### Questions on the material
1/ List every vagus nerve stimulation vendor named in the CES health technology text.
2/ Transcribe the CES health technology text, everything from "Elemind offers a" down to "with new models.".
3/ Summarize the CES health technology text in two sentences.

### Text section
____

IriHealth from Korea offers AI-powered iris analysis based on iridology, a 3,000-year-old practice claiming the iris reflects the health of internal organs. They claim to have trained their image analysis algorithm on thousands of iris images, yielding a useful diagnostic signal. I’m skeptical — the practicing iridologists I’ve met seem more like astrologers to me—but the CEO seems to know his stuff on both biology and AI, so I’m open-minded.
RaDoTech takes a similar approach with acupuncture meridians. Their handheld device claims to assess internal organ health by scanning “bio-electric current” at acupuncture points. They won a CES Innovation Award, which tells you something about how those awards work. I have the same personal science skepticism here : ancient practice plus modern gadgetry doesn’t equal evidence. But again—if a somebody tracks RaDoTech readings against validated health markers over time, we’d learn something, even if that something is “this doesn’t work.”
Other Notable Finds
A few quick mentions:
Withings Body Scan 2 ($600) continues that company’s evolution from simple smart scales to comprehensive body composition analysis: segmental measurements, vascular age estimation, even nerve health assessment. Oh, and like everything else these days, it’s advertised as a “longevity” product.
Elemind offers a $400 acoustic stimulation headband for sleep optimization. It detects when your brain has fallen into deep sleep and then it fires an acoustic signal that claims to enhance your sleep. They claim 15 years of research and clinical trials showing 76% of participants fall asleep significantly faster.
Vagus nerve stimulation devices were everywhere—at least three vendors (Zenowell, Pulsetto, OhmBody) targeting stress, sleep, pain, and focus. It’s a crowded category with real science behind it, though the consumer claims often outrun the evidence. I’ll cover VNS separately in a future post.
And finally: Pebble is back. The beloved open-source smartwatch platform has returned with new models.

Healthtech Sessions
CES also features tons of keynotes and talks, but the best one I attended was “Always On: How Continuous Health Data is Transforming Care," featuring CEOs from Dexcom, Oura, and Rimidi. As you’d expect, despite these companies all doing data collection, they emphasize the importance of actionable takeaways. Tom Hale of Oura argued that wearables save clinicians time by enhancing patient self-awareness; when people arrive already informed about their own patterns, doctors can ask better, targeted questions. I liked the responses when somebody asked the panelists for sensor data they wish they could collect: blood pressure, kidney function, and hormones continuously. In general, good sensors are about "making the invisible visible." But the best advice came at the end: "DWYMTY"—Do What Your Mother Told You. Eat well, sleep, exercise. All the biosensors in the world won't help if you ignore the basics.
About Personal Science
Personal scientists believe in using the tools and methods of science for personal rather than professional reasons. We’re curious about the world around us and prefer to run our own experiments when possible, always maintaining healthy skepticism about expert claims, no matter the source.
CES is designed to overwhelm you with novelty and promise. For personal scientists, that just means more questions: What can I actually measure? How would I know if it works? And am I willing to be the experiment?

____

### Extracted records
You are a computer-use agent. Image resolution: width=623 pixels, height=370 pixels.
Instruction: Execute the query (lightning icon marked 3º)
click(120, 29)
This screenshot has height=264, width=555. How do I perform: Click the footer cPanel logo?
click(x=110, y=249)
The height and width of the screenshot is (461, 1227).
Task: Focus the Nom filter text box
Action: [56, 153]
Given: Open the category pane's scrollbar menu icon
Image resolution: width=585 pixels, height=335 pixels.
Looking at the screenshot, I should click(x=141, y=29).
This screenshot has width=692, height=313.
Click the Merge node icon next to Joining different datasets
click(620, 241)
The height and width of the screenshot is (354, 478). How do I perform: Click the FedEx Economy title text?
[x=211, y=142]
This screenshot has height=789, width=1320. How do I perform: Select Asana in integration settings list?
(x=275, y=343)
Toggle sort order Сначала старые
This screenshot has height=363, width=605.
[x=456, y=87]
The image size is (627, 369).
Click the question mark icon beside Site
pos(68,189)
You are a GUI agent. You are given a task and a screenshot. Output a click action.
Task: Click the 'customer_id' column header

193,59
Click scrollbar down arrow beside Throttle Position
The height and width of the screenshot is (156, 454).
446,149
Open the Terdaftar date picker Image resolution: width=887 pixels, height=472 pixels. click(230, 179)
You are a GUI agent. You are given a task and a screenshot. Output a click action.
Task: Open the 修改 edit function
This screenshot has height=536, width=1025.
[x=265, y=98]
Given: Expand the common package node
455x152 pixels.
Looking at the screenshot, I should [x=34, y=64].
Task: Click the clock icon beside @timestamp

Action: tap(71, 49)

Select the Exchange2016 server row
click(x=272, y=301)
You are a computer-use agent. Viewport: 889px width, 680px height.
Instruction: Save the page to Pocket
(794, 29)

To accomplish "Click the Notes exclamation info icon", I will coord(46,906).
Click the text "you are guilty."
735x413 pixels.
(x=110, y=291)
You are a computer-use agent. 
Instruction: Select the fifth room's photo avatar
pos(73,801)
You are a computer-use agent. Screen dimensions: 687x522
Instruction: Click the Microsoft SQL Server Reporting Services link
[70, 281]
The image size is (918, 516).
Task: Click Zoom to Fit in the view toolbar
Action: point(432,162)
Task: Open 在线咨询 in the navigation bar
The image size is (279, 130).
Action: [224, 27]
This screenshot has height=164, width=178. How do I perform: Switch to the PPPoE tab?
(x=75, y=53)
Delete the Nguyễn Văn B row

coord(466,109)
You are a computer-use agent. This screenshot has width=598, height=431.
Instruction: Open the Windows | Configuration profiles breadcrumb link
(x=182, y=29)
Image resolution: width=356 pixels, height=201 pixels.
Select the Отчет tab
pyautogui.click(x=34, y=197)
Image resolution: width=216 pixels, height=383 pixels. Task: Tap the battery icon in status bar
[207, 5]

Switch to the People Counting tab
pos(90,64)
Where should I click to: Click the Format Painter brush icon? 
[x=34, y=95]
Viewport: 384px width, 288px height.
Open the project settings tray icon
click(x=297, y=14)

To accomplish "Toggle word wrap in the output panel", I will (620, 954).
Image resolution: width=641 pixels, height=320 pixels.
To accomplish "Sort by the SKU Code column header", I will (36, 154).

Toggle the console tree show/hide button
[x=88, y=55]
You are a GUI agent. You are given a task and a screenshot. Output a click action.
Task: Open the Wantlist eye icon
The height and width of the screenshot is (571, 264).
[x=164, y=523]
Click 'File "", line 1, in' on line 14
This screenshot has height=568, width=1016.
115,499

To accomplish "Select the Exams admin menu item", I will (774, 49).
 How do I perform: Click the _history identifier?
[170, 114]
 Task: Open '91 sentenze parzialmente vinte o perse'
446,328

____

### Answers below
1/ Zenowell, Pulsetto, OhmBody

2/
Elemind offers a $400 acoustic stimulation headband for sleep optimization. It detects when your brain has fallen into deep sleep and then it fires an acoustic signal that claims to enhance your sleep. They claim 15 years of research and clinical trials showing 76% of participants fall asleep significantly faster.
Vagus nerve stimulation devices were everywhere—at least three vendors (Zenowell, Pulsetto, OhmBody) targeting stress, sleep, pain, and focus. It’s a crowded category with real science behind it, though the consumer claims often outrun the evidence. I’ll cover VNS separately in a future post.
And finally: Pebble is back. The beloved open-source smartwatch platform has returned with new models.

3/ The text reviews health devices from CES: iris analysis and acupuncture-point scanners that the author regards skeptically, a body composition scale, a sleep headband, several vagus nerve stimulation devices, and the returning Pebble smartwatch. It also recounts a panel on continuous health data whose best advice was to eat well, sleep, and exercise, and it describes personal scientists as people who use scientific tools for personal reasons while keeping a healthy skepticism about expert claims.